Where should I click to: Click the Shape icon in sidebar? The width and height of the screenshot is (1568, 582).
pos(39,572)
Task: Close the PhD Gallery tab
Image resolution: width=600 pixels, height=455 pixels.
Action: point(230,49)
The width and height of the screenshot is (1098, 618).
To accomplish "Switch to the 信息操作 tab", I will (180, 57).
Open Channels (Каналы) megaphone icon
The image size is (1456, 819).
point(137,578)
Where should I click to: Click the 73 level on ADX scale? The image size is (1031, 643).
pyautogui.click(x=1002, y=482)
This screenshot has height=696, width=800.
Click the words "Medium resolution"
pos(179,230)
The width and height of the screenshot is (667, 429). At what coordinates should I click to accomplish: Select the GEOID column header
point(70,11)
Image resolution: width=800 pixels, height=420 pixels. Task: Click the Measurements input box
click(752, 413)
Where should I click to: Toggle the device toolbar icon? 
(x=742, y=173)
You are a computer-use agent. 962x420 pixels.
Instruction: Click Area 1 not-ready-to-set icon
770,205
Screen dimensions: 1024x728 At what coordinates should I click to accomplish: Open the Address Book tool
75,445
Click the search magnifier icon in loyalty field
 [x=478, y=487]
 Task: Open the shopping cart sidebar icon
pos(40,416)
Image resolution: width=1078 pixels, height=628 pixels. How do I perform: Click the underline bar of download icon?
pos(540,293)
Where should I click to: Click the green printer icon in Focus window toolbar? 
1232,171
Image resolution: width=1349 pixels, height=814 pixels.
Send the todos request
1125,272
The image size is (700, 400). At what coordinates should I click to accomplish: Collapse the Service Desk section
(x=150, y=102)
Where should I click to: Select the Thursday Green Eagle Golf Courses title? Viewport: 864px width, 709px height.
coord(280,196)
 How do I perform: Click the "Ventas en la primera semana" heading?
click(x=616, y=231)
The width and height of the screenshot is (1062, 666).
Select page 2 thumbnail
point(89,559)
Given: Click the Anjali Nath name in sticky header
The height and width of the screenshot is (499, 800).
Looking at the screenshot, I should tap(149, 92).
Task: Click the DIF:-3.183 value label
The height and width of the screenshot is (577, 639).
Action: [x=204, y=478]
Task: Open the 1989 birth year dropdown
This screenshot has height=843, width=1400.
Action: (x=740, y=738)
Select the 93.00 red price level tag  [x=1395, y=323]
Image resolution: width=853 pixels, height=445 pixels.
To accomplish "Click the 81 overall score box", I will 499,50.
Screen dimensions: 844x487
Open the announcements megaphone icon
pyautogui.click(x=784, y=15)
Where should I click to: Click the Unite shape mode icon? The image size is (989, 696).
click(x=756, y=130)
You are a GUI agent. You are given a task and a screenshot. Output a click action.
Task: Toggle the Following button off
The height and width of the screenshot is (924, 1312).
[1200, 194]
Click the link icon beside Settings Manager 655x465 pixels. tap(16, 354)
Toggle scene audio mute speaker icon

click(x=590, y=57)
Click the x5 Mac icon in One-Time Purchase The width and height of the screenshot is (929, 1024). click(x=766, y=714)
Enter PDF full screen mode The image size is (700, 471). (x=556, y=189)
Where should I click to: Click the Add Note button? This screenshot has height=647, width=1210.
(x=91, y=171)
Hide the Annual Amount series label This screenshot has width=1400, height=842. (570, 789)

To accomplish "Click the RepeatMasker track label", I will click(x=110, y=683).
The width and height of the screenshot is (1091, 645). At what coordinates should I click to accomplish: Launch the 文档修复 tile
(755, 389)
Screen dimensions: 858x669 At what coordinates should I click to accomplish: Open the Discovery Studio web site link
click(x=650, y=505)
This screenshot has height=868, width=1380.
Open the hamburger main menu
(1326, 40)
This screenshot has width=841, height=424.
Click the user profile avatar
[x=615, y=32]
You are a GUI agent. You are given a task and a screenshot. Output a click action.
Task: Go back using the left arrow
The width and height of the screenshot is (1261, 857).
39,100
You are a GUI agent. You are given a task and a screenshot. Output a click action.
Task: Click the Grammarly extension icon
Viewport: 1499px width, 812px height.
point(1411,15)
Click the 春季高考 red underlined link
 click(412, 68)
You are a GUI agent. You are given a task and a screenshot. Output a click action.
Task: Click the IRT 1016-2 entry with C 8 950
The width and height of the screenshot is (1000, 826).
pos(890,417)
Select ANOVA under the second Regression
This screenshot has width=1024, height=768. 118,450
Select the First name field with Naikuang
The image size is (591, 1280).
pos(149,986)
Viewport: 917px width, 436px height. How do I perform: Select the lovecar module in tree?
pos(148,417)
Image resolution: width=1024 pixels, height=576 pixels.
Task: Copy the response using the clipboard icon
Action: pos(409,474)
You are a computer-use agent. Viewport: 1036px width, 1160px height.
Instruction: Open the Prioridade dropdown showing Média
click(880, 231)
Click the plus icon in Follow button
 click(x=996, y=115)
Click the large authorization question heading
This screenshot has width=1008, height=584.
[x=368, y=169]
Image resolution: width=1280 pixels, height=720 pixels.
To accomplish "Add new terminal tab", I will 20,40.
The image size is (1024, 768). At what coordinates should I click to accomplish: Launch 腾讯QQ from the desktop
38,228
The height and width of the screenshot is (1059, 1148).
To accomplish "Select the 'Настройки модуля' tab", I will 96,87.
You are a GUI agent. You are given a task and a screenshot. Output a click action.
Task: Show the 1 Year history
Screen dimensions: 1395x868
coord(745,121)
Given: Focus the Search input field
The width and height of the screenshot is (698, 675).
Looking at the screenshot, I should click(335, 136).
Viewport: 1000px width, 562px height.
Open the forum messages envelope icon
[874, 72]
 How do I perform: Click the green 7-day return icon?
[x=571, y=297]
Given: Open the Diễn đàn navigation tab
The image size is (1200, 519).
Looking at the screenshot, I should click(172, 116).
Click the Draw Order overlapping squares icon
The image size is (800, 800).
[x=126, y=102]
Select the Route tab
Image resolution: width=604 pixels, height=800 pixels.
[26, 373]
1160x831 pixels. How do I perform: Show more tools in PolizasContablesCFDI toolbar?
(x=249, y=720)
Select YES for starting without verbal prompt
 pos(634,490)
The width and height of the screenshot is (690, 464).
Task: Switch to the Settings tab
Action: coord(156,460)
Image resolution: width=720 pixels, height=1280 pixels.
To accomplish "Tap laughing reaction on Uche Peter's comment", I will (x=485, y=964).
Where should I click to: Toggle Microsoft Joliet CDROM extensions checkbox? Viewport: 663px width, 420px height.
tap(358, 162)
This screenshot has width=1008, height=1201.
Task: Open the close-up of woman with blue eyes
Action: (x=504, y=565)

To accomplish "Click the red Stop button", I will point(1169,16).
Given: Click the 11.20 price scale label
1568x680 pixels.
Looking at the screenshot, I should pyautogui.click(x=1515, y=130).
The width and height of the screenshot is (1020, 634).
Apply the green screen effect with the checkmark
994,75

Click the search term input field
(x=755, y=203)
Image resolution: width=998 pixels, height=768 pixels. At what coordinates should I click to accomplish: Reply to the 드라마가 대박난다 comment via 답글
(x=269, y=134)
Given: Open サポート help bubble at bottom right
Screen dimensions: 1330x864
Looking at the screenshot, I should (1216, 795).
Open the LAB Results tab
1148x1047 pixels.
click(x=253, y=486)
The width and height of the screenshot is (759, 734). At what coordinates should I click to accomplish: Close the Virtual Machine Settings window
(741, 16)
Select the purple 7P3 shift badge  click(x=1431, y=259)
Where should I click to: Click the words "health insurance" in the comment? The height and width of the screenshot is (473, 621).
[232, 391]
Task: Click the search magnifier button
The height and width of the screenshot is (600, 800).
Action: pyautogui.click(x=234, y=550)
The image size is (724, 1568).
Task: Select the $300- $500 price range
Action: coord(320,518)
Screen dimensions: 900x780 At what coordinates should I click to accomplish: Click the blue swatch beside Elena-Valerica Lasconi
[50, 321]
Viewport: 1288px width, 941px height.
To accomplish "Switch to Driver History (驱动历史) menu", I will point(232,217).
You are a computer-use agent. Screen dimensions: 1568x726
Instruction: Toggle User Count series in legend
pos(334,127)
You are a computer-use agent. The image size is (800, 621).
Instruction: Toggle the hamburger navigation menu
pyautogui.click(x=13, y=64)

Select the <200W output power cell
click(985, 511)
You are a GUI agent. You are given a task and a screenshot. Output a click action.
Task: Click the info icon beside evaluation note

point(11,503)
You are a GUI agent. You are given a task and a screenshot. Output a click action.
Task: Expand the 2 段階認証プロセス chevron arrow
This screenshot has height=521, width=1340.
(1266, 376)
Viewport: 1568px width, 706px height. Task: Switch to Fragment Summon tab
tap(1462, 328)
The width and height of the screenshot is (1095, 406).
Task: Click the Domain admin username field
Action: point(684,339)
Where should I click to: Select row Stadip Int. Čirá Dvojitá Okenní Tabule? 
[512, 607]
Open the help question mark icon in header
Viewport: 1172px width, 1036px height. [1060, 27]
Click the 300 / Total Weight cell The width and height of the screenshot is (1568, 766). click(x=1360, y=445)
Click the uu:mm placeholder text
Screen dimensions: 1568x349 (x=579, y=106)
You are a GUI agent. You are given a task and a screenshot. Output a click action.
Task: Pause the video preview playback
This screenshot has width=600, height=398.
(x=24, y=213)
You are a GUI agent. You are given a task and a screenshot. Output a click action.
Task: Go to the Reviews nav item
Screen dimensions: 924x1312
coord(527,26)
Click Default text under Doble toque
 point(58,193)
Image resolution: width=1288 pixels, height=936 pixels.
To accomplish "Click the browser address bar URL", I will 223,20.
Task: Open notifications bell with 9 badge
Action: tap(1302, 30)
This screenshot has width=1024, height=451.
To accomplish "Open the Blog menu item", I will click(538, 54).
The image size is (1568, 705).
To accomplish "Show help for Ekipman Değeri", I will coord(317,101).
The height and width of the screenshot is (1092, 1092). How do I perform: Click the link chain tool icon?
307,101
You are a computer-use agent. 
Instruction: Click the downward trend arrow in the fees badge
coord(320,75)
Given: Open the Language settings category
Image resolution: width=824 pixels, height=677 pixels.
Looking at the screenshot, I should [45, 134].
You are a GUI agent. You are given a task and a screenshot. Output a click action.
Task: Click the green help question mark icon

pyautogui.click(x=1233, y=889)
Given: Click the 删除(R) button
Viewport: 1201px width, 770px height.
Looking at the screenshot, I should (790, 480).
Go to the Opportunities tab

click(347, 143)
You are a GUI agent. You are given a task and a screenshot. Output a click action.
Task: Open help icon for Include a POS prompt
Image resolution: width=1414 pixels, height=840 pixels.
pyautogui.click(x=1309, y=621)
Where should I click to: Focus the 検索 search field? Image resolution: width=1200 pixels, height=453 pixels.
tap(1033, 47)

+--

▶ _PROMPT_
In the entries above, find the line with "Open the LAB Results tab" and the line with "You are a computer-use agent. The", then set down exactly those two and every line between them, nothing else.

▶ _RESULT OF THIS EXERCISE_
Open the LAB Results tab
1148x1047 pixels.
click(x=253, y=486)
The width and height of the screenshot is (759, 734). At what coordinates should I click to accomplish: Close the Virtual Machine Settings window
(741, 16)
Select the purple 7P3 shift badge  click(x=1431, y=259)
Where should I click to: Click the words "health insurance" in the comment? The height and width of the screenshot is (473, 621).
[232, 391]
Task: Click the search magnifier button
The height and width of the screenshot is (600, 800).
Action: pyautogui.click(x=234, y=550)
The image size is (724, 1568).
Task: Select the $300- $500 price range
Action: coord(320,518)
Screen dimensions: 900x780 At what coordinates should I click to accomplish: Click the blue swatch beside Elena-Valerica Lasconi
[50, 321]
Viewport: 1288px width, 941px height.
To accomplish "Switch to Driver History (驱动历史) menu", I will point(232,217).
You are a computer-use agent. Screen dimensions: 1568x726
Instruction: Toggle User Count series in legend
pos(334,127)
You are a computer-use agent. The image size is (800, 621).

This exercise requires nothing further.